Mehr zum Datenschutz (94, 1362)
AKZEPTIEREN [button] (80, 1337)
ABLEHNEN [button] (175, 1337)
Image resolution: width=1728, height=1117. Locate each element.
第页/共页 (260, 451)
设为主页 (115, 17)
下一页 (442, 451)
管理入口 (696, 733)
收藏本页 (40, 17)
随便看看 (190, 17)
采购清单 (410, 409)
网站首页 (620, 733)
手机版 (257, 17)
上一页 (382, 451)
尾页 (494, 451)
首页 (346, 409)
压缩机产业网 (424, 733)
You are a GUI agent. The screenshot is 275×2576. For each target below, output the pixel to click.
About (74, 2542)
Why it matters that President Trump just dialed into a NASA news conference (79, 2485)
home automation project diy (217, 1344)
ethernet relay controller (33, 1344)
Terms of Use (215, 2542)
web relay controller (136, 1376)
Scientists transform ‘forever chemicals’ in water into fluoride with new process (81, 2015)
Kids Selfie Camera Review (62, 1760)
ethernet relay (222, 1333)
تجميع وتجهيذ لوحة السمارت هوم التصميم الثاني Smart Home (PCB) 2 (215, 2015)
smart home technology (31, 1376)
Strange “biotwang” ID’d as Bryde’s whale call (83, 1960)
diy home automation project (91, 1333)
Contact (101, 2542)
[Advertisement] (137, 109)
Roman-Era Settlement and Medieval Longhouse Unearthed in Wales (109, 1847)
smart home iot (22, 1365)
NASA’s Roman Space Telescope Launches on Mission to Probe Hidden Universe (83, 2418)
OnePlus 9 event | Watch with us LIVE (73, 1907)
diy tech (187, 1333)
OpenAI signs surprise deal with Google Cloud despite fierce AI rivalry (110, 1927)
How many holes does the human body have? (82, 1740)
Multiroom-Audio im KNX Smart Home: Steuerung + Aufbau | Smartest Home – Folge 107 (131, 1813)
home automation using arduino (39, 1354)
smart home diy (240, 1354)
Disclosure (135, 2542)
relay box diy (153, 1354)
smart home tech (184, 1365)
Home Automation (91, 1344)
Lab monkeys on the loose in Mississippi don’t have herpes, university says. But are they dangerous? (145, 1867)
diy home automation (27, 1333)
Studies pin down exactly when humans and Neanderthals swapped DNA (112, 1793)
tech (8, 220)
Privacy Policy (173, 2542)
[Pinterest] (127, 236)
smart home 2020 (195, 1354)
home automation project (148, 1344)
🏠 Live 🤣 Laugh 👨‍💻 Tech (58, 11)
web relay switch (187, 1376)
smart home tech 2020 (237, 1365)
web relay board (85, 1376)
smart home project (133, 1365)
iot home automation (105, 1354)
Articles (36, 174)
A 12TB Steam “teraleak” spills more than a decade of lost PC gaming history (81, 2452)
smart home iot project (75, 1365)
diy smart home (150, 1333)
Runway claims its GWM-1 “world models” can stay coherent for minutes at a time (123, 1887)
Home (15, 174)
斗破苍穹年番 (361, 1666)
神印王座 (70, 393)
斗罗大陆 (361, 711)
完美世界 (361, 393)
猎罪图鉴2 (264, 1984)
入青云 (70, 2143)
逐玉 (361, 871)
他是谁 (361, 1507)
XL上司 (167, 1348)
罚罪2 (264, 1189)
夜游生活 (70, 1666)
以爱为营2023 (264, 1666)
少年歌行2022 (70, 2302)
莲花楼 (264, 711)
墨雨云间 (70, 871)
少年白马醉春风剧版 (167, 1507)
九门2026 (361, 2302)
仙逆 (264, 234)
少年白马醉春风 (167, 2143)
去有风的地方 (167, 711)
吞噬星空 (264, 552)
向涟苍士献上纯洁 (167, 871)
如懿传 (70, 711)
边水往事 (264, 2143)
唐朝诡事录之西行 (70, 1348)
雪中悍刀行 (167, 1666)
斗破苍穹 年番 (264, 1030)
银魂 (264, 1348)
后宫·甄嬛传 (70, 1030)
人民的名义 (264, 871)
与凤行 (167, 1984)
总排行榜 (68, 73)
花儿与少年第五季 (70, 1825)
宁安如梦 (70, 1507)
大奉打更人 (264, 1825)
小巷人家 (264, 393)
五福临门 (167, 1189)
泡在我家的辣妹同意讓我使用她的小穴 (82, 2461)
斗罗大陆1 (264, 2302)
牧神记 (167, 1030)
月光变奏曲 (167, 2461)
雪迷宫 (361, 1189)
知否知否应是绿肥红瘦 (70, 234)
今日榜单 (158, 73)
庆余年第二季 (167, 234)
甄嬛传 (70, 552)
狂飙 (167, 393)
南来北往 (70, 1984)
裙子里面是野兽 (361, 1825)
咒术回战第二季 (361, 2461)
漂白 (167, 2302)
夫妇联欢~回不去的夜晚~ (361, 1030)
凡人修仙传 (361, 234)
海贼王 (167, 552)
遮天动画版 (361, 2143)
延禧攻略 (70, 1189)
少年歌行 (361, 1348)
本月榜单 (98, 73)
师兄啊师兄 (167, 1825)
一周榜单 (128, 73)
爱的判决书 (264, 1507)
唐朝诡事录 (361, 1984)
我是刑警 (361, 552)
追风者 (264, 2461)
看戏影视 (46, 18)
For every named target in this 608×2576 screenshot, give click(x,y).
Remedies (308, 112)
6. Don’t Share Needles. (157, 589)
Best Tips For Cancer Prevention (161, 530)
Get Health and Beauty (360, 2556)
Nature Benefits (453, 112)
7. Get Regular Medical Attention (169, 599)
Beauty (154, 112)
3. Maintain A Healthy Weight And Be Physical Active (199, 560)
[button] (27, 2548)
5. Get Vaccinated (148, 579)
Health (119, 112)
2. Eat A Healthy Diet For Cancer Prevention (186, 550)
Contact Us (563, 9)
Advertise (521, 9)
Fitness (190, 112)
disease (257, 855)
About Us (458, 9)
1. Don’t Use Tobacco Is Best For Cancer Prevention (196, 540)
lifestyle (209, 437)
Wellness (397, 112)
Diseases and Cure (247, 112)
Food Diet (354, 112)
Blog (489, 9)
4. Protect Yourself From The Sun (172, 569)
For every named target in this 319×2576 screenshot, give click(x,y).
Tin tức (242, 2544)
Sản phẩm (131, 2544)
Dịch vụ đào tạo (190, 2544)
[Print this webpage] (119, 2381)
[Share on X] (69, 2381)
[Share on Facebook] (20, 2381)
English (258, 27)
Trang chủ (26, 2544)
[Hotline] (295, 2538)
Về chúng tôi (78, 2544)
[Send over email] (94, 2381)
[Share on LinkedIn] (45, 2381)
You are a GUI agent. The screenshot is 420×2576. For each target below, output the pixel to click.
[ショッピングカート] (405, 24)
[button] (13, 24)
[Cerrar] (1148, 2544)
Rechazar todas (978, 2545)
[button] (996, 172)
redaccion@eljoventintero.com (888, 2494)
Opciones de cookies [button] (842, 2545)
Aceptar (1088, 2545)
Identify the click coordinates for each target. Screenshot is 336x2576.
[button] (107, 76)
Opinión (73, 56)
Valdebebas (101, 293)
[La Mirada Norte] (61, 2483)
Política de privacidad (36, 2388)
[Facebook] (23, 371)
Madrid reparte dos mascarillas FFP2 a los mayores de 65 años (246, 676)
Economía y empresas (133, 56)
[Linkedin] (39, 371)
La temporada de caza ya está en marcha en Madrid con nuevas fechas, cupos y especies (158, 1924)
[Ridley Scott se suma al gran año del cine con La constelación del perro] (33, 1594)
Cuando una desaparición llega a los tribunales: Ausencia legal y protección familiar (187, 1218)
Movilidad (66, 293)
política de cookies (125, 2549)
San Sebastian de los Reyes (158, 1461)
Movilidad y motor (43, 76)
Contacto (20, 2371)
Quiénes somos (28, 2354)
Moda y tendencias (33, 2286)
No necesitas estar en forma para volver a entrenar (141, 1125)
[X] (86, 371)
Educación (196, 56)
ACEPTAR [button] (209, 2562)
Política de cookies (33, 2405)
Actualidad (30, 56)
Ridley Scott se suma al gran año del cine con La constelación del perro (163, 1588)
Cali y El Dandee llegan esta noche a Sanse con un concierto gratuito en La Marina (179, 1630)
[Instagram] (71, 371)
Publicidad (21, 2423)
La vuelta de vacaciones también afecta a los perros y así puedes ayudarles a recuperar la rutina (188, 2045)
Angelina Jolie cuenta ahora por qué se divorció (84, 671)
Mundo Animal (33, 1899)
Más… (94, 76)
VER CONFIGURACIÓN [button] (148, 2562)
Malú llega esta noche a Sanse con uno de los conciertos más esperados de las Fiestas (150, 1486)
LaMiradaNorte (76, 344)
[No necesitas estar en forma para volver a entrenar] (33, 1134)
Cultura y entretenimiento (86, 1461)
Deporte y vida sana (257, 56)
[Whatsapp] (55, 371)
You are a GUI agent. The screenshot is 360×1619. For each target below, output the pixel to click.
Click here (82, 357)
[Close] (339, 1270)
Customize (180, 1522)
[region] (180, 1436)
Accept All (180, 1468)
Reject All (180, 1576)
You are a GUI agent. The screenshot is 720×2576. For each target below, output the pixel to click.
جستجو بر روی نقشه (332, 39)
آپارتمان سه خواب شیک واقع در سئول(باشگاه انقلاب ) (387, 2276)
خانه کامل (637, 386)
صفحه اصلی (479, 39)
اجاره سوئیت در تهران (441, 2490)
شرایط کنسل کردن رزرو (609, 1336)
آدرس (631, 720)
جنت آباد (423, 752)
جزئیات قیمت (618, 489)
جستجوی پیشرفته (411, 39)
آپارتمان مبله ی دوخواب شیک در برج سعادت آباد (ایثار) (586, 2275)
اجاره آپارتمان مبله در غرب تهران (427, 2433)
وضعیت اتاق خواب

[Task instructions]:
Starting at the first line of the records, print each line exactly, stopping after the line that contains "web relay controller (136, 1376)".

[Expected output]:
Mehr zum Datenschutz (94, 1362)
AKZEPTIEREN [button] (80, 1337)
ABLEHNEN [button] (175, 1337)
Image resolution: width=1728, height=1117. Locate each element.
第页/共页 (260, 451)
设为主页 (115, 17)
下一页 (442, 451)
管理入口 (696, 733)
收藏本页 (40, 17)
随便看看 (190, 17)
采购清单 (410, 409)
网站首页 (620, 733)
手机版 (257, 17)
上一页 (382, 451)
尾页 (494, 451)
首页 (346, 409)
压缩机产业网 (424, 733)
You are a GUI agent. The screenshot is 275×2576. For each target below, output the pixel to click.
About (74, 2542)
Why it matters that President Trump just dialed into a NASA news conference (79, 2485)
home automation project diy (217, 1344)
ethernet relay controller (33, 1344)
Terms of Use (215, 2542)
web relay controller (136, 1376)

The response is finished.